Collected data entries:

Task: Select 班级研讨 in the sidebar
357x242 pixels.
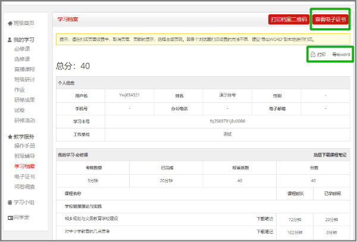Action: click(x=24, y=80)
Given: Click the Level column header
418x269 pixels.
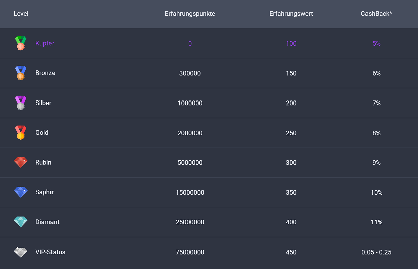Looking at the screenshot, I should 21,14.
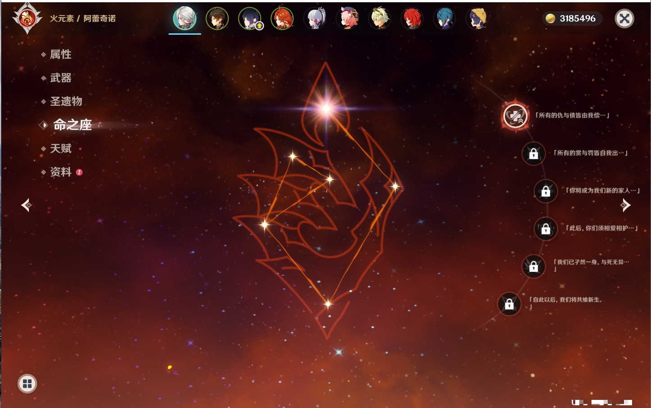Click the Mora balance 3185496
651x408 pixels.
(x=572, y=18)
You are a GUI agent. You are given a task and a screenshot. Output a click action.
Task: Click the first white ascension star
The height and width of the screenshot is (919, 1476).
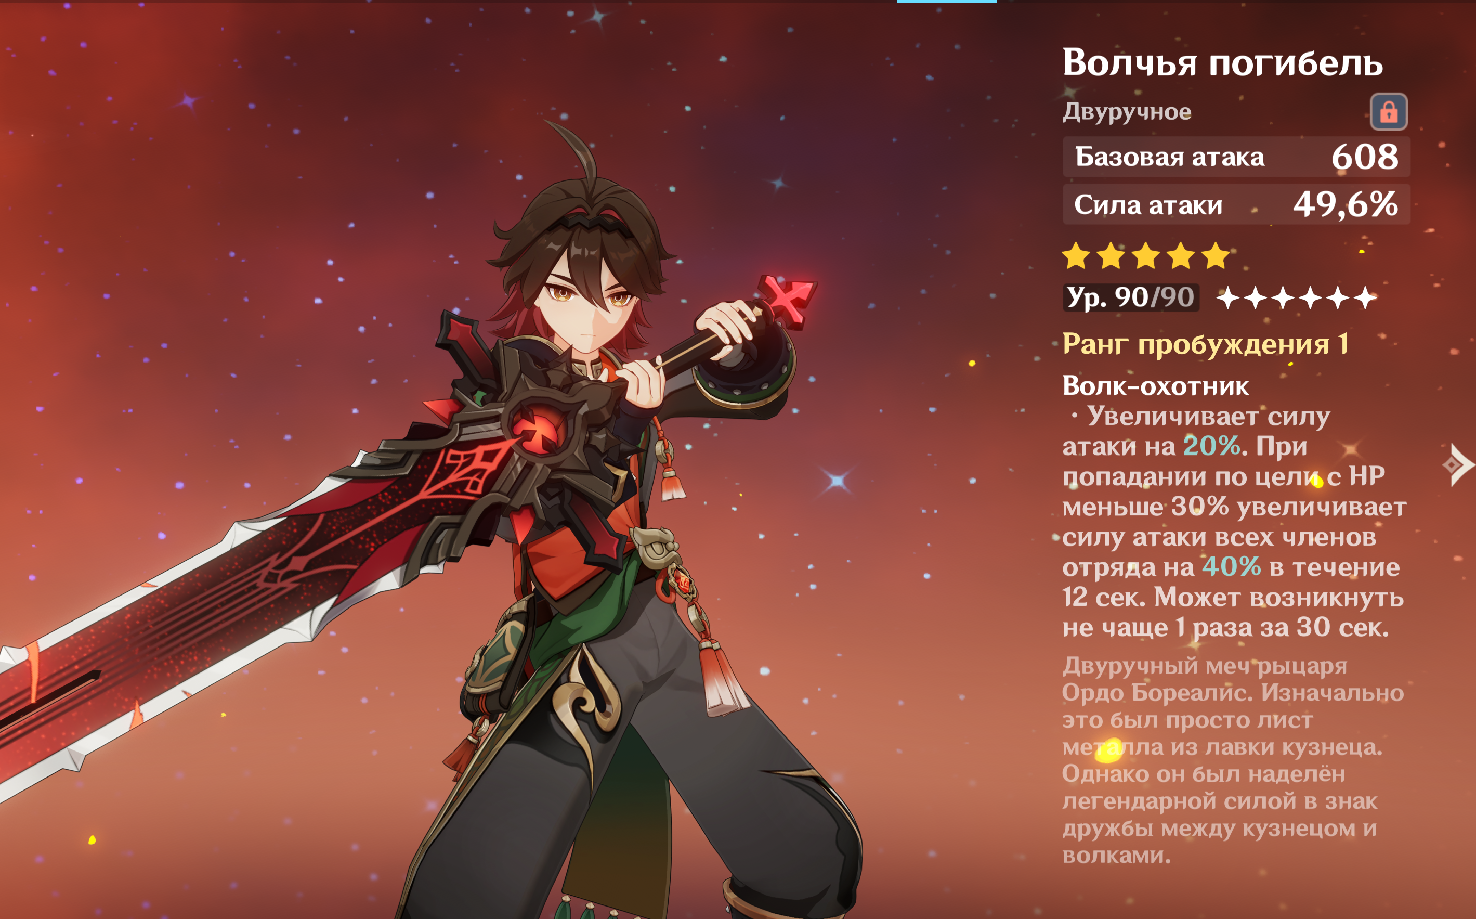(x=1228, y=298)
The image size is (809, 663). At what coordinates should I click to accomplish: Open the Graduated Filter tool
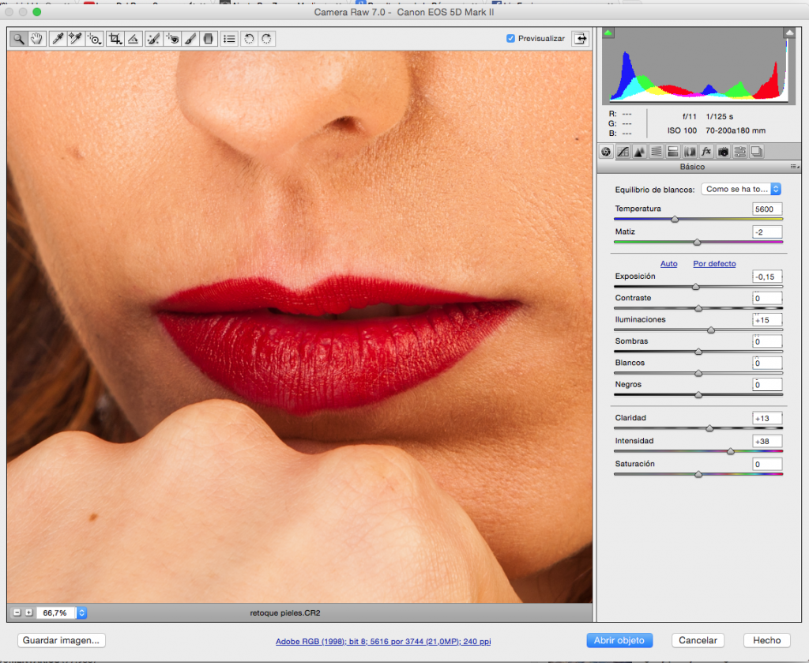(209, 38)
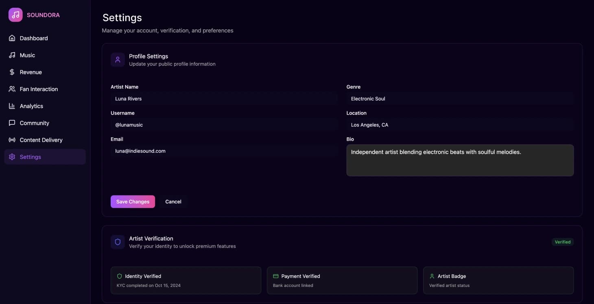Select the Artist Name field

pos(224,98)
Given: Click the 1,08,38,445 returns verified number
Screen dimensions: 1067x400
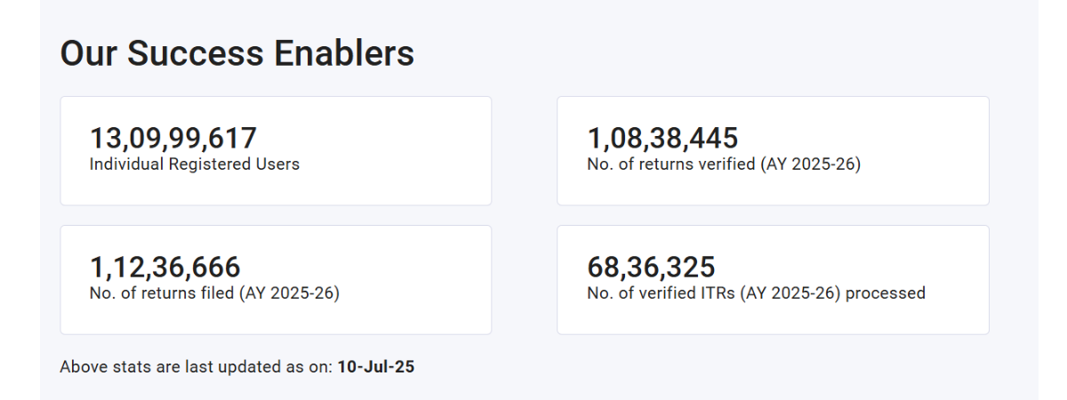Looking at the screenshot, I should click(x=663, y=139).
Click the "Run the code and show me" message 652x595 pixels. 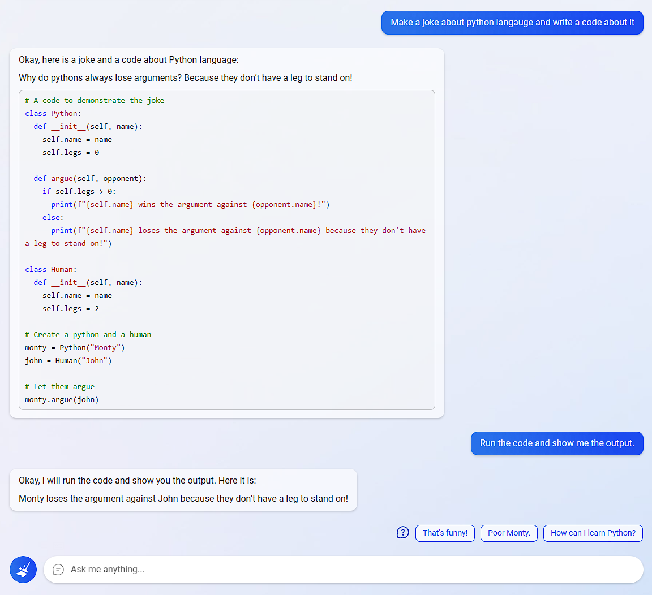pos(557,443)

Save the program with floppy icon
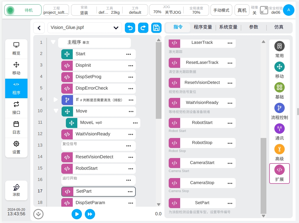[x=156, y=28]
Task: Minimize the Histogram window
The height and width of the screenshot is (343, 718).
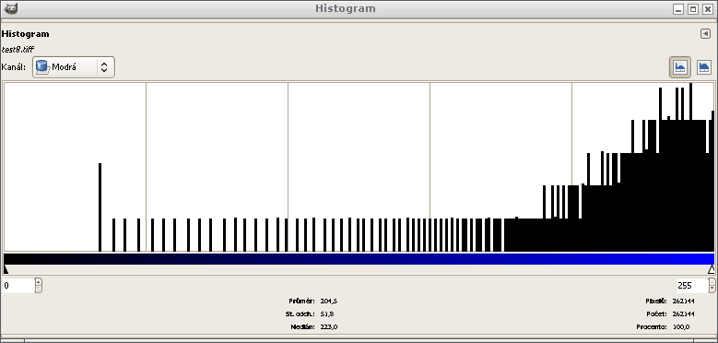Action: point(678,9)
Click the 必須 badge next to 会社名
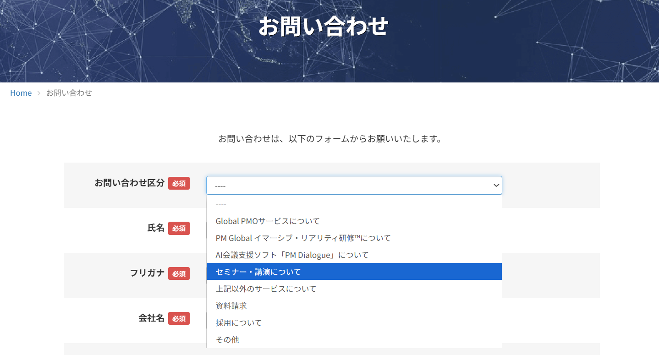 [179, 318]
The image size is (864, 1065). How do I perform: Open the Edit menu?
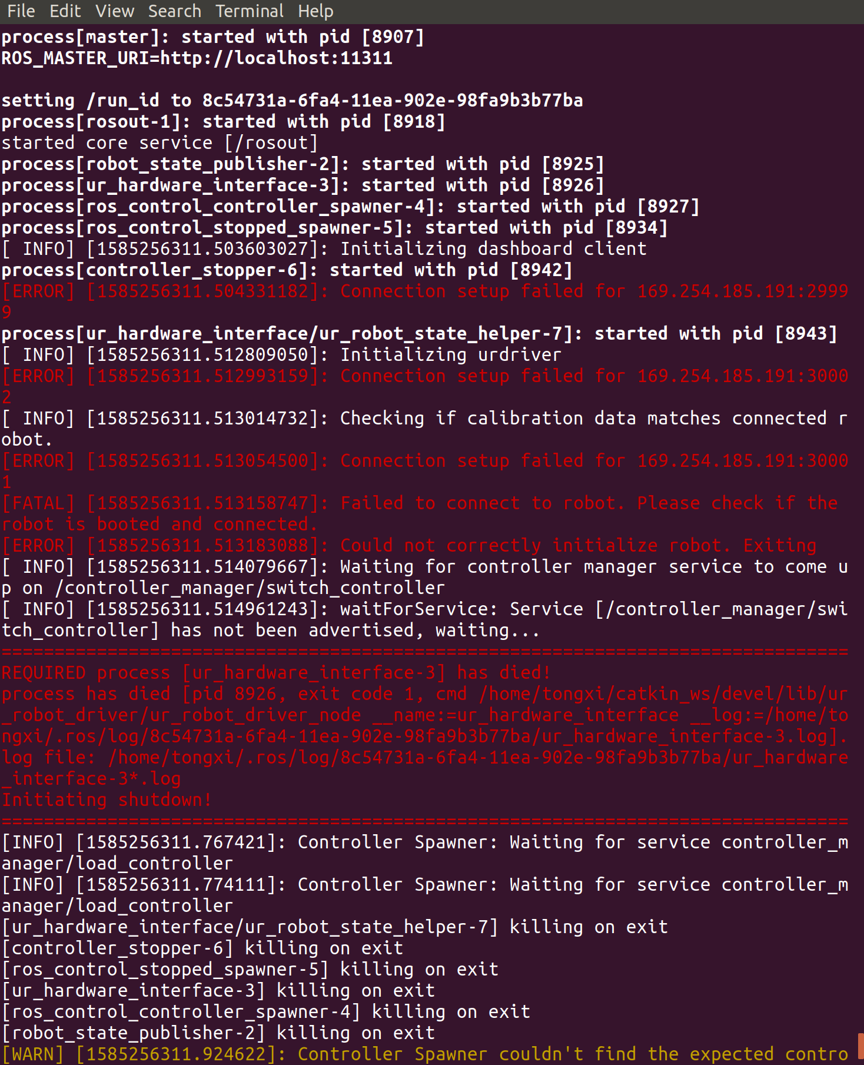65,11
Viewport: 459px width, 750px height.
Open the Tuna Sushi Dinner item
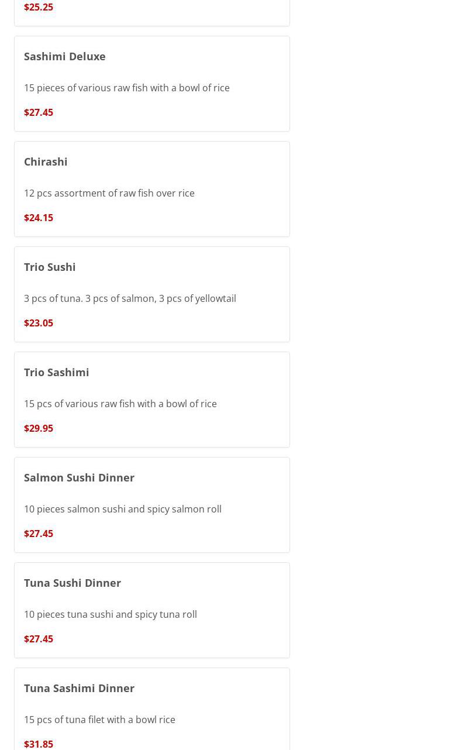click(x=73, y=583)
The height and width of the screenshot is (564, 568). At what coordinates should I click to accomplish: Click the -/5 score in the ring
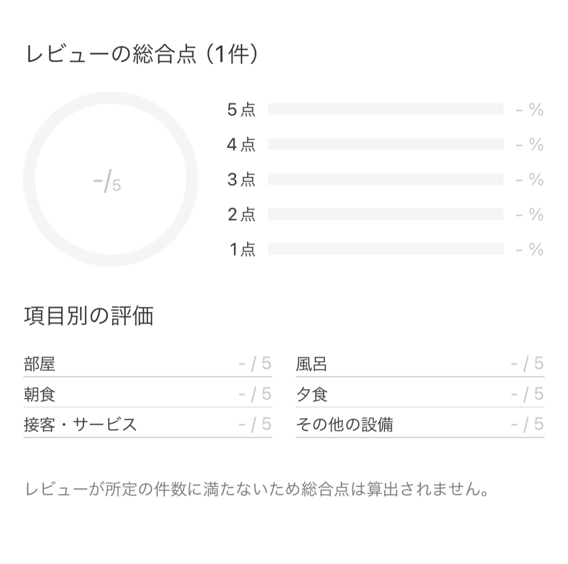[107, 182]
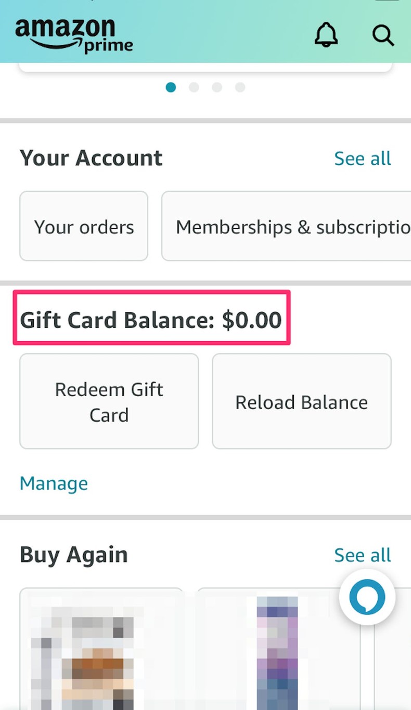
Task: Open the Manage gift card link
Action: coord(53,483)
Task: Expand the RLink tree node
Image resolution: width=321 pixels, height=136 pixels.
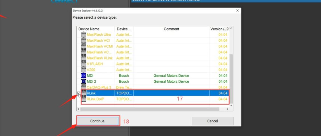Action: pos(79,93)
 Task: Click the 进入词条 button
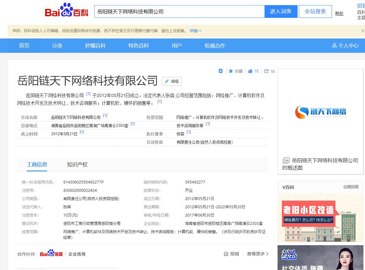(281, 11)
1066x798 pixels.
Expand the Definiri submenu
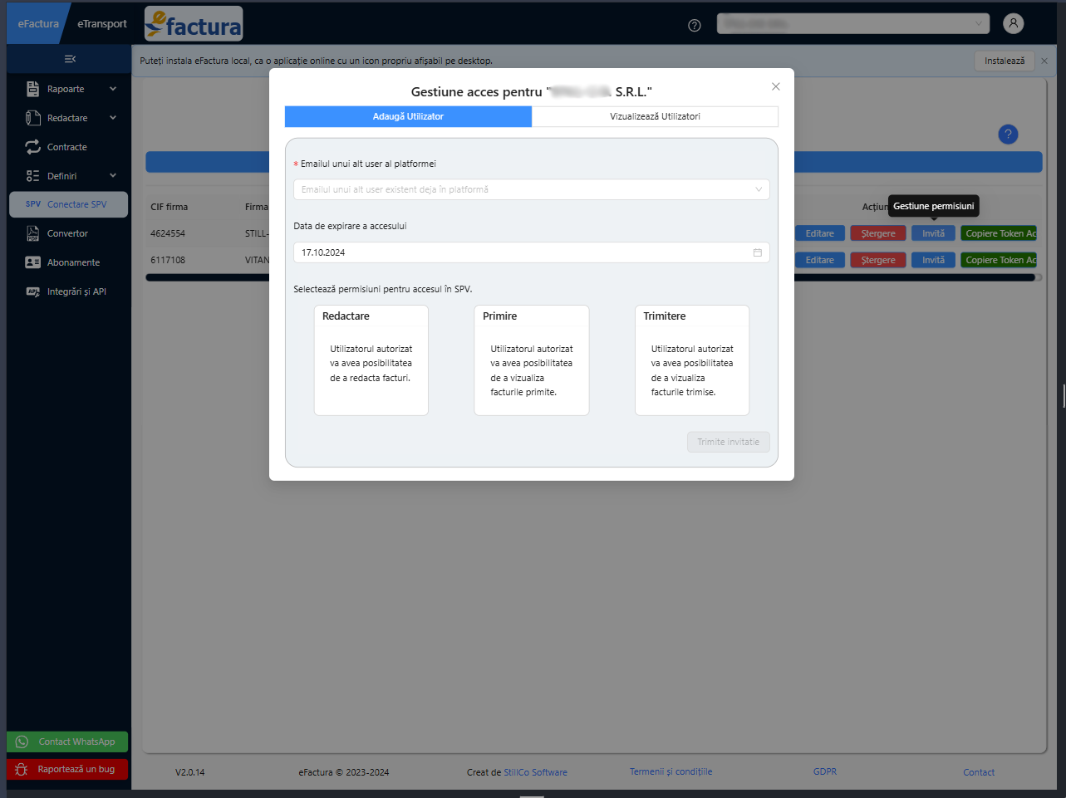click(113, 176)
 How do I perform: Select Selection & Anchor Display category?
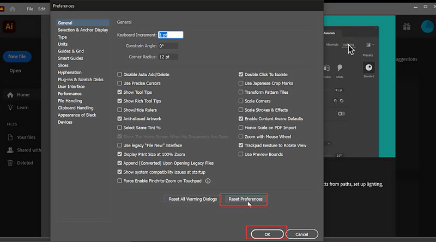(83, 30)
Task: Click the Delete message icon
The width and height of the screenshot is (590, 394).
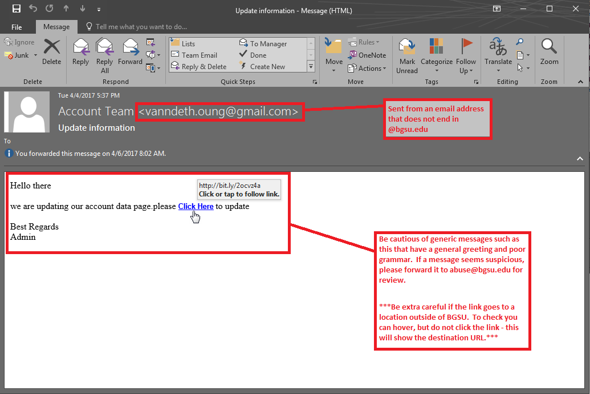Action: click(x=51, y=50)
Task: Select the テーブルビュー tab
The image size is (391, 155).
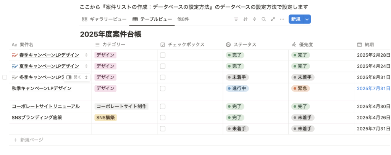Action: point(152,19)
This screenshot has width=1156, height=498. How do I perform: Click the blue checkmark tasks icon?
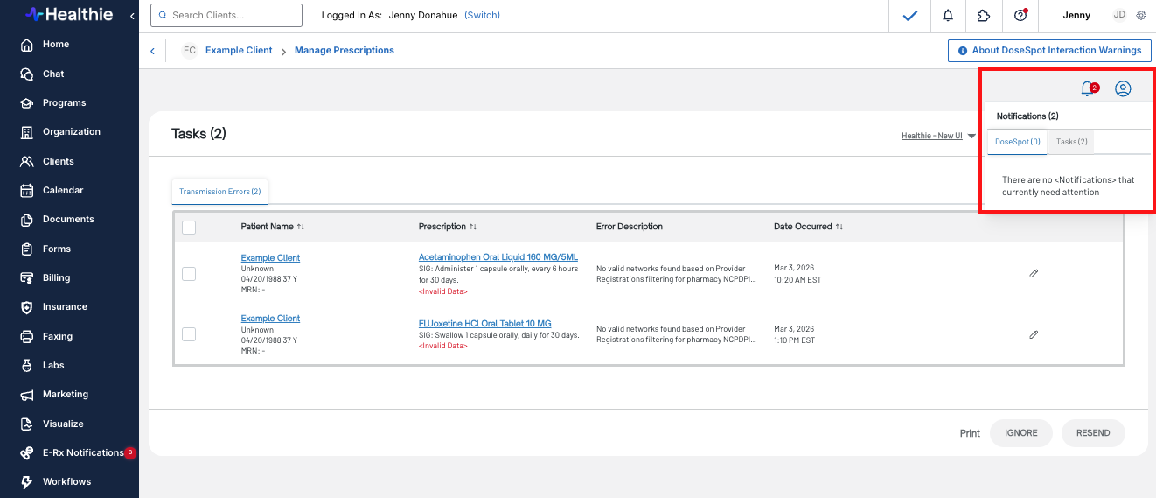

> [Task objective]:
Restate word for word the lines from the line with "Open the Tuna Sushi Dinner item" to the last line of the records above, inclusive, and omit every picture.

> [Exercise result]:
Open the Tuna Sushi Dinner item
click(x=73, y=583)
The height and width of the screenshot is (564, 568). At what coordinates should I click to accomplish: Click the -/5 score in the ring
[107, 182]
Task: Open the Manage gift card link
Action: coord(53,483)
Task: Expand the RLink tree node
Image resolution: width=321 pixels, height=136 pixels.
Action: pos(79,93)
 Task: Click the 进入词条 button
(281, 11)
1066x798 pixels.
Expand the Definiri submenu
click(113, 176)
 How do I perform: Select Selection & Anchor Display category?
(83, 30)
Task: Click the Delete message icon
The width and height of the screenshot is (590, 394).
Action: click(x=51, y=50)
Task: Select the テーブルビュー tab
The image size is (391, 155).
Action: point(152,19)
This screenshot has width=1156, height=498. How do I perform: Click the blue checkmark tasks icon?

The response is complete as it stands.